Big Triceps in 3 Moves
Tack this triceps training plan on to your workout routine to strengthen your arms fast.
Triceps make up most of your arm mass, so if you’ve been prioritizing biceps exercises, you need to switch it up. This routine can be done at the end of any upper-body workout, and it attacks the triceps on every front. You’ll start with a heavy lift to recruit the most muscle fibers, then pump up the volume to exhaust the muscles thoroughly.
- Close-grip Bench Press
Reps: 8, 8, 8, AMRAP
Rest: 60 sec.
Hold the bar so your index fingers are on the inside edge of the knurling (the rough part of the bar). Lower it to your chest, keeping your elbows tucked close to your sides. Press back up. On your last set, use half the weight and perform as many reps as possible (AMRAP).

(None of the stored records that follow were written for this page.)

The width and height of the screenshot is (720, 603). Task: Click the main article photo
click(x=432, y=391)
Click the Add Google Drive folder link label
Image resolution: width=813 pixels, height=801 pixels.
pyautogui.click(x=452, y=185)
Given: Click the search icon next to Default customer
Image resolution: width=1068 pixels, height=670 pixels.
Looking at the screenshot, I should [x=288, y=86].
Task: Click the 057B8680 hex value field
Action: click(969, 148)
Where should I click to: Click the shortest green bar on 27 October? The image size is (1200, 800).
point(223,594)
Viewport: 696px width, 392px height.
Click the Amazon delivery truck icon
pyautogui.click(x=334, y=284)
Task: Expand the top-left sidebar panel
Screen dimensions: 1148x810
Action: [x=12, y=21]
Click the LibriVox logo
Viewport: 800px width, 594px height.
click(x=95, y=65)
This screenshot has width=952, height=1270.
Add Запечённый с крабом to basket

- Decline Triceps Extension
Rest: 15 sec.
Lie on a decline bench with a dumbbell in each hand. Hold the weights over your chest, palms facing. Bend your elbows and lower the weights to the sides of your head. Choose a weight you can do 12 reps with on the first set, and use it for every set.
- Band Pushdown
Sets: As many as needed
Reps: 100 total
Rest: As needed
Attach an exercise band to an overhead object and grab each side of the loop with your hands. Keeping your elbows tight against your sides, extend your arms downward. You can also perform a pushdown on a cable machine if you like.